Substantive in der Paarungszeit

Klaus Ferentschiks Doppelroman "Schwelle und Schwall"

Von Christoph Schmitt-MaaßRSS-Newsfeed neuer Artikel von Christoph Schmitt-Maaß

Besprochene Bücher / Literaturhinweise

Frau und Mannsperson sind, zumal in der so genannten Postmoderne, unvereinbar und doch austauschbar. Und die Literatur schweigt auch nicht länger, sondern bringt teils enervierende literarische Dummheiten hervor - man denke an die Welle der "Superweiber"-Prosa - oder stottert sich geschlechtergerecht durch affikale Substantiv-Waldungen.

Dagegen kann man/frau etwas unternehmen. Klaus Ferentschik, der seit geraumer Zeit für die "Werkstatt für potentielle Literatur" arbeitet, hat eine Prosa gewagt, die eben jene Problematik ebenso elegant wie augenzwinkernd umgeht: die erste Abteilung erzählt aus der Perspektive einer Frau und verwendet dabei ausschließlich weiblich beartikelte Bezeichnungen. Die zweite Abteilung widmet sich konsequent der bipolaren Seite und ist männlich dominiert.

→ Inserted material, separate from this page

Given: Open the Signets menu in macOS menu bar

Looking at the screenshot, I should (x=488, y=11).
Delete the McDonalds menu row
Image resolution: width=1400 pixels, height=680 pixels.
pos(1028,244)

Die schwarz gekleidete Kampflesbe tritt an die Seite der freien Journalistin, die, frustriert von der fiesen maskulinen Führungskraft, ihr Glück in Kontaktanzeigen sucht.

So durchsetzt Ferentschik den ersten, femininen Teil seines Wälzers mit gesellschaftskritischen Gemeinplätzen. Der Handlungsverlauf präsentiert sich als vielschichtiger literarischer Spott: so wenig, wie Ferentschik den Geschlechterkampf ernst nimmt, so parodistisch durchstreift er sämtliche Typen des literarischen Geschmackes, sei er nun trivial oder elitär.

Auch aus dem antipodischen Blickwinkel berichtet ein Einsamer: der Sportlehrer und Hobbyterrorist, der zum Gegenstand des weiblichen Liebeswunsches wird. Bei ihm aber werden die Stilfaktoren des Textes ausgeleuchtet. Der Sportlehrer entpuppt sich als Krimiautor, dessen Typen sich verselbständigen und Teil seines Krimis werden. Indem der Krimiautor seinen Roman fortschreibt, greift er in den Lebensweg der ihn bedrohenden Menschen ein. Ferentschik hält dem Leser somit einen Spiegel vor, der den Doppelroman als Flirt mit den literarischen Wunschträumen entlarvt.

Dabei bleibt das Werk immer angenehm lesbar und sperrt sich kaum gegen ein 'normales' Leseereignis. Mitunter führen die umschreibenden Bilder zu komischen Verhältnissen, die das Vokabular aus dem literarischen Alltagsleben herausheben und auf sein Charakteristikum verweisen. So mutiert das Telefon zu einer "Apparatur, die zweifellos dazu diente, nahe oder fremde Personen mittels einer Wählscheibe und einer Strippe zu erreichen."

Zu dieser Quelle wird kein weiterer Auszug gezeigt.